代表的なシリーズが16年からFXで全米放送が始まった『アメリカン・クライム・ストーリー』だ。シーズン1では元フットボール選手で俳優のスター、O・J・シンプソンの殺人容疑事件、シーズン2では世界的デザイナー、ジャンニ・ヴェルサーチの暗殺事件を描き、それぞれエミー賞やゴールデン・グローブ賞を受賞している。日本でも今夏DVDがリリースされた。

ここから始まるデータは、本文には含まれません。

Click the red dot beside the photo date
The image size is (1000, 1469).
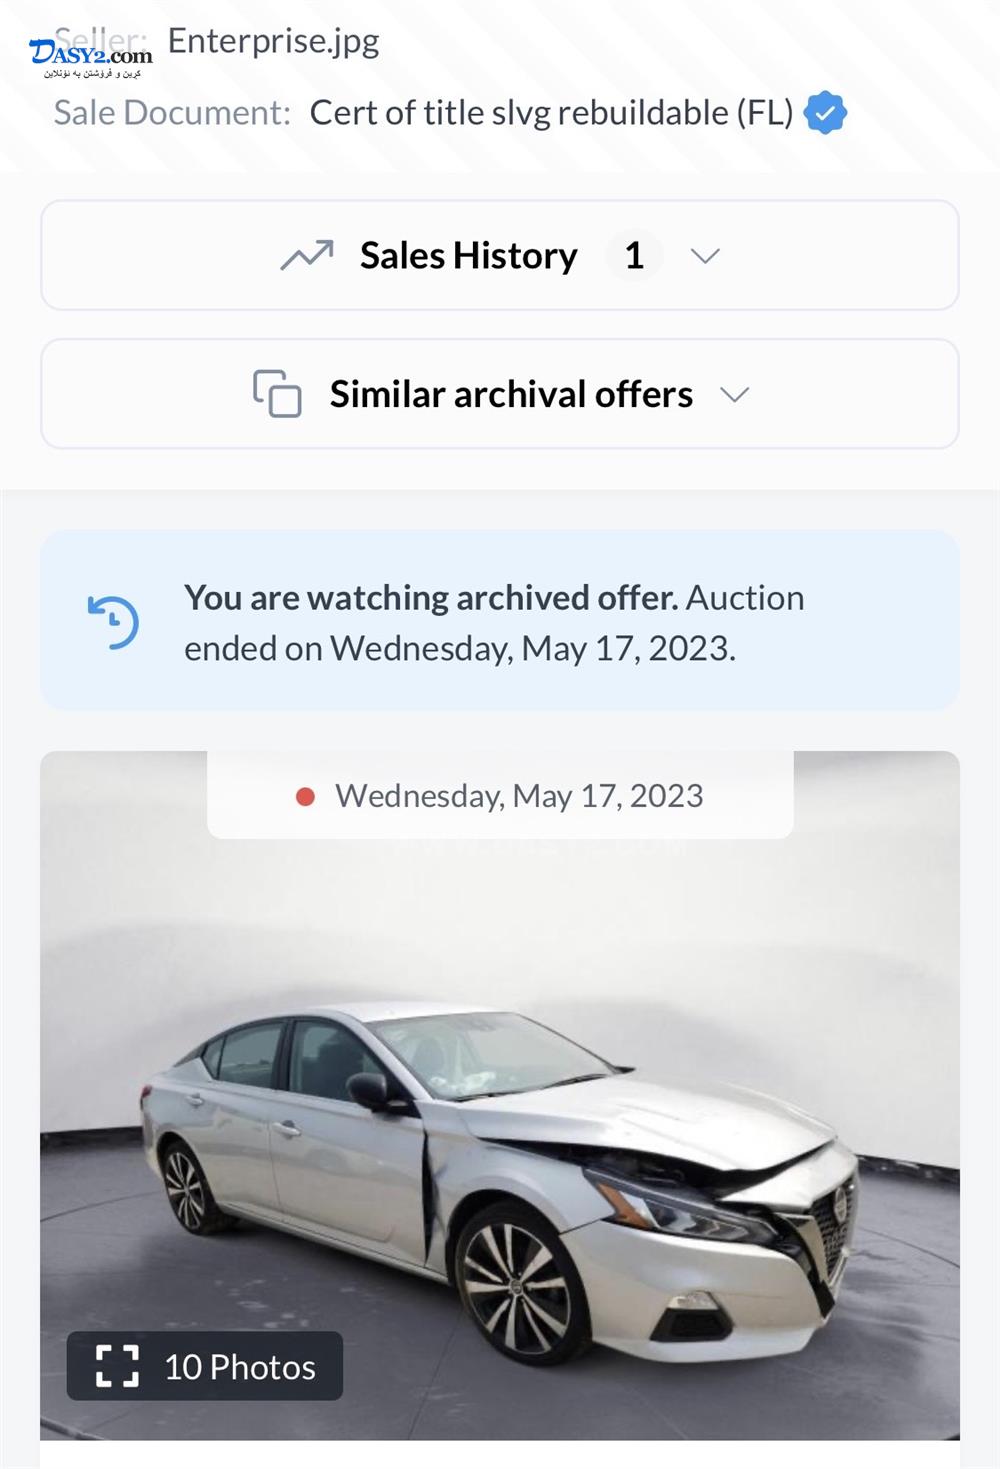click(x=306, y=796)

それに続く大型実録ドラマのリリースとなった『倒壊する巨塔 -アルカイダと「9.11」への道』は、新作でトップ10入りとランキングも好発進となった。世界的に広く知られた事件が題材であることに加え、TSUTAYAマーケティングカンパニー UX・MD部 映像レンタルの後藤信之氏によると、1巻目のレンタル無料キャンペーンも功を奏したという。「キャンペーン未実施の想定対比で200%の実績です。関心が大きなテーマだけに、1巻目を見て、そのまま続けて全シリーズを見られる方が多いですね。男女比は7対3。50~60代がメインで、30代よりも70代のほうが多いのが特徴。高い年齢層に支えられています」(後藤氏)
9月からは、86年に起こったチェルノブイリ原子力発電所の爆発事故を描く『チェルノブイリ』の日本初放送がスターチャンネルで始まり、話題を呼んでいる。今後DVDがリリースされれば、こちらも注目を集めそうだ。
アメコミや犯罪ドラマが主流の海外ドラマ市場だが、大人のファンを引きつけて実録ドラマの人気もじわじわと広がっている。